## EXERCISE INSTRUCTIONS:
Every line below that holds the string "computer" must be copied.

MATERIALS PROVIDED START

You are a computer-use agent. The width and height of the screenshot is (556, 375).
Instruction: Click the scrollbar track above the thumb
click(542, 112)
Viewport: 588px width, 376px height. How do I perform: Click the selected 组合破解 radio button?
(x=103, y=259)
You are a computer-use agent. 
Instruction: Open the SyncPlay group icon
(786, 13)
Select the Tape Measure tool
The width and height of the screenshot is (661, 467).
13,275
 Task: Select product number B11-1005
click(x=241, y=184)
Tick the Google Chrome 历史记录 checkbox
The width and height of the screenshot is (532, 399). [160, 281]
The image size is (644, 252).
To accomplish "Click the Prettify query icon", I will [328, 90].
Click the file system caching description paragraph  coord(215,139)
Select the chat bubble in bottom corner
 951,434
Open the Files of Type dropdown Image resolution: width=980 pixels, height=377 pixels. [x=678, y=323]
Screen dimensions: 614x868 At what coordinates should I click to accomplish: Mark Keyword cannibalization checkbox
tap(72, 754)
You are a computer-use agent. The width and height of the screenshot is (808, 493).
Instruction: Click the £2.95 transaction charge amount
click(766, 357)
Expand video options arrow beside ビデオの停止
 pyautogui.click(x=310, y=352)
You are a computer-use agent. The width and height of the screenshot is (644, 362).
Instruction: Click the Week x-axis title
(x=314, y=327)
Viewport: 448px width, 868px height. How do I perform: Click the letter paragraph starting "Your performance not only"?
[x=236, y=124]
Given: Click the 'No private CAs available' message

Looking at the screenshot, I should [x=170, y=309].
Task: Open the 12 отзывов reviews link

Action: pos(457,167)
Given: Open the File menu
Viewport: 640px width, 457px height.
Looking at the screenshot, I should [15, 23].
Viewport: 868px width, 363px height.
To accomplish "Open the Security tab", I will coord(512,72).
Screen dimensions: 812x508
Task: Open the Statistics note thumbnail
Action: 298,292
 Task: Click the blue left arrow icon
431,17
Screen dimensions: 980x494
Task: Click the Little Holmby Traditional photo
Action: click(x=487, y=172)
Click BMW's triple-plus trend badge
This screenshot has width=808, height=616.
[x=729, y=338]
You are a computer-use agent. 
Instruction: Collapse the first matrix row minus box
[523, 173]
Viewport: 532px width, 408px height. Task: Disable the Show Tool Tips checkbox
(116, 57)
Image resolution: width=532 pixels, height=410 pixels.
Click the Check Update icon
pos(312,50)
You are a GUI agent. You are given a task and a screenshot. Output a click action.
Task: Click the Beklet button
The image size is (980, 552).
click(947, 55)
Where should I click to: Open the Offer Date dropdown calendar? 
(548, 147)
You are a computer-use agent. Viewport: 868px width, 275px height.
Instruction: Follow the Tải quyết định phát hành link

MATERIALS PROVIDED END

## RESPONSE:
You are a computer-use agent. The width and height of the screenshot is (556, 375).
You are a computer-use agent. 
You are a computer-use agent. The width and height of the screenshot is (808, 493).
You are a computer-use agent. The width and height of the screenshot is (644, 362).
You are a computer-use agent. 
You are a computer-use agent. Viewport: 868px width, 275px height.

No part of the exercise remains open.